Sally Ferguson, Ferguson Caras LLC
Photographs courtesy of
Colorblends.com
& TulipsintheWild.com

Tulips are one of the most recognizable flowers. Yet it may surprise many to see them growing wild in their native habitats. Genteel tulips originated in some of the most rugged places on earth, tough survivors that cling to desert mountain ridges and thrive on barren windswept steppes.

A new website www.tulipsinthewild.com presents these rare tulip species photographed in their harsh habitats. The site, created by the Amsterdam Tulip Museum and the U.S. bulb seller Colorblends.com, is a tribute to five Dutch tulip enthusiasts who traveled to remote regions of the world on a twenty-year quest to find and photograph tulip species in the wild. These modern-day botanical explorers braved threats from extreme weather and terrain, armed gangsters, wild animals and more. A collection of their images is visible for the first time online at the new website.

The expeditions began in the mid-1990s when Dutch bulb expert Eric Breed and his friend, tulip and lily hybridizer Arie Peterse, treated their wives to a spring vacation in Crete, the mountainous Mediterranean island famous for its beach resorts.
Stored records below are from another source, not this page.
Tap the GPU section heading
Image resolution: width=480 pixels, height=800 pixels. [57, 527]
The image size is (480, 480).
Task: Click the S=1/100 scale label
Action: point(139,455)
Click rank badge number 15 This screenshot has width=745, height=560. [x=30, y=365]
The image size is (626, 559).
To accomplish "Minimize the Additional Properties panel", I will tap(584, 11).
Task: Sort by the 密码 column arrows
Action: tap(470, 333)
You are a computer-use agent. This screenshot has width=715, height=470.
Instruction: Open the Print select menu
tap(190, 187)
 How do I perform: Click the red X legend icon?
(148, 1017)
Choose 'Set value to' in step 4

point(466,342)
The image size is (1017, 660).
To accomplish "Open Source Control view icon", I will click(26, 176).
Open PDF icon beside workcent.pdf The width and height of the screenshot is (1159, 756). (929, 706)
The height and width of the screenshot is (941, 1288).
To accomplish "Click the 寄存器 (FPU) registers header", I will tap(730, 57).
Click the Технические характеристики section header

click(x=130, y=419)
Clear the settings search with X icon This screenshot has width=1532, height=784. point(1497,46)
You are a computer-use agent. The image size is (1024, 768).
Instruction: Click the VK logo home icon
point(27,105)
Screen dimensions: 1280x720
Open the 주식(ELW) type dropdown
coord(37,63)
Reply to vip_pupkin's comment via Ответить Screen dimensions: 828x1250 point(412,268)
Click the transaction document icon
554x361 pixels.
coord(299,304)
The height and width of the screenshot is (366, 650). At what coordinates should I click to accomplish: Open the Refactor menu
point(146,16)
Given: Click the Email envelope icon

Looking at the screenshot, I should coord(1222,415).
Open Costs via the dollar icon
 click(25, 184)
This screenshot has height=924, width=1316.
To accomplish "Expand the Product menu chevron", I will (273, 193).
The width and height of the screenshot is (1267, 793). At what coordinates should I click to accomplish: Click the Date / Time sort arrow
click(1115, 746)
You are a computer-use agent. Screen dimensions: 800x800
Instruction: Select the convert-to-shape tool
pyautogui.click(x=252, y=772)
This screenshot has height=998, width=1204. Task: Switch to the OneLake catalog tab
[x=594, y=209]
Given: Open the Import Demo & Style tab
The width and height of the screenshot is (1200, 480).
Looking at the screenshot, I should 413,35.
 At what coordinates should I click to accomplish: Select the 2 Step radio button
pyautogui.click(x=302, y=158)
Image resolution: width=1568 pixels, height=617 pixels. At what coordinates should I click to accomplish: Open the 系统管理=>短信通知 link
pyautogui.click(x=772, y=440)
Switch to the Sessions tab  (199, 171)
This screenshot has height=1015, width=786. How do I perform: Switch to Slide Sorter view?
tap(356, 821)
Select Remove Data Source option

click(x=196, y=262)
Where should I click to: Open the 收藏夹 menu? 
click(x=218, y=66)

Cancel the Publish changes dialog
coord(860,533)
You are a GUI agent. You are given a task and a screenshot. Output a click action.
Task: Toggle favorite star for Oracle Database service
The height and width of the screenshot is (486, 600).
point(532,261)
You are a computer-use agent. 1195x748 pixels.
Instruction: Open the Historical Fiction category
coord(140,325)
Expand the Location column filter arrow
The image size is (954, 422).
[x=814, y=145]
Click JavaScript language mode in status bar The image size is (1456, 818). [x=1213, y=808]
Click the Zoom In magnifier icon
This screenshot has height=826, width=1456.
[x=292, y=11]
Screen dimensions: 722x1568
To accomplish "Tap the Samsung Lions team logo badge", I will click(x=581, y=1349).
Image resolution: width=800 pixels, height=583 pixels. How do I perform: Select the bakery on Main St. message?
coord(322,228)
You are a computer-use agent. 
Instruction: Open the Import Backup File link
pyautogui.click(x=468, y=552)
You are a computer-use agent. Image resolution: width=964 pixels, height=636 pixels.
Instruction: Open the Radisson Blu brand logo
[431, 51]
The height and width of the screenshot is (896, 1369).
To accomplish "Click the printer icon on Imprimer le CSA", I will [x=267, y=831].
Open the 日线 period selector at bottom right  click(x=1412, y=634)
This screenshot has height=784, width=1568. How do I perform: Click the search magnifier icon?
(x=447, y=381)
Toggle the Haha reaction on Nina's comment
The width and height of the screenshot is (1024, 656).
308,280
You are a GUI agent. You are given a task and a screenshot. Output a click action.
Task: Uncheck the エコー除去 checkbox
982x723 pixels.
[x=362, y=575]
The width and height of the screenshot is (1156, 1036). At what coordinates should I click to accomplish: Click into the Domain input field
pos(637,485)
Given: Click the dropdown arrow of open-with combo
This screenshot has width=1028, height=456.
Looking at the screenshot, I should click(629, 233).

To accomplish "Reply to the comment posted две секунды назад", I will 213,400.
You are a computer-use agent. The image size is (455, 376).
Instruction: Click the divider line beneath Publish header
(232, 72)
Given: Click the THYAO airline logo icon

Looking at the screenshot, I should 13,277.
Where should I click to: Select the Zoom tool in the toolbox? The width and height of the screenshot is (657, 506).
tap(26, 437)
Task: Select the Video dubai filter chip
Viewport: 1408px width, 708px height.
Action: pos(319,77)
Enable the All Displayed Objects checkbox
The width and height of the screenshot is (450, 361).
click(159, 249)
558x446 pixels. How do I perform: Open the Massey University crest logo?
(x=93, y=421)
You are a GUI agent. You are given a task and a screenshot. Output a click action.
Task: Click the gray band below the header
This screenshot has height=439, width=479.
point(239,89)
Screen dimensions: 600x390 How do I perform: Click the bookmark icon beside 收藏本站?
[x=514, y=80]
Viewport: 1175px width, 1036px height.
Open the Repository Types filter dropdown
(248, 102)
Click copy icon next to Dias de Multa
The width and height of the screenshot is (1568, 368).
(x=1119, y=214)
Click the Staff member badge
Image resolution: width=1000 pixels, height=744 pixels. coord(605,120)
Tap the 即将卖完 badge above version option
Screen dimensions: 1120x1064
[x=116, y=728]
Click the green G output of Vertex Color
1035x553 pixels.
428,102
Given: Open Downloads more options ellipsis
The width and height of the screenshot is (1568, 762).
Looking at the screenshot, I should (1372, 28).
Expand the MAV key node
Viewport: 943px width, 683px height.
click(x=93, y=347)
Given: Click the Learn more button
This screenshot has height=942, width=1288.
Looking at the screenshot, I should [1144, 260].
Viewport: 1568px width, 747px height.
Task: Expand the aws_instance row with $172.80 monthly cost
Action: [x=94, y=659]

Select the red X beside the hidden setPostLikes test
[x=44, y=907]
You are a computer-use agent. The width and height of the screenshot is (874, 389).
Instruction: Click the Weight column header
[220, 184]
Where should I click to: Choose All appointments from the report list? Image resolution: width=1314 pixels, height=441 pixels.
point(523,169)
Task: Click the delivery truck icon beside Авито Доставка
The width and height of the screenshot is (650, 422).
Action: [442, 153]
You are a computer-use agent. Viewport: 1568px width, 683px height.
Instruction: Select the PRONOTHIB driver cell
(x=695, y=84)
What they didn’t play up was that Crete is also the only place in the world where a certain rare tulip species might be found.

On Crete the two men left their wives to enjoy the beach and set off to explore the island by Jeep and on foot. Along narrow dirt tracks, up rugged mountainsides, they quizzed shepherds and farmers and their wives. Finally, outside a tavern near the mountain village of Spili, a group of men surprised them with their responses. “Some years this flower blooms, some years it doesn’t,” they said. “This year it blooms. You want to see it? Fine. But first we drink raki.”
 
A short time later, six shots of the high-octane home brew fueled non-drinkers Eric and Arie in pursuit of their quarry. The instructions were simple: cross the stone bridge, follow the creek upstream to a waterfall, search for a fence with a painted sign of a black turkey in front of a steep slope. Start climbing. They did, and there it was: Tulipa cretica, with its soft pink-white flowers blooming in clusters.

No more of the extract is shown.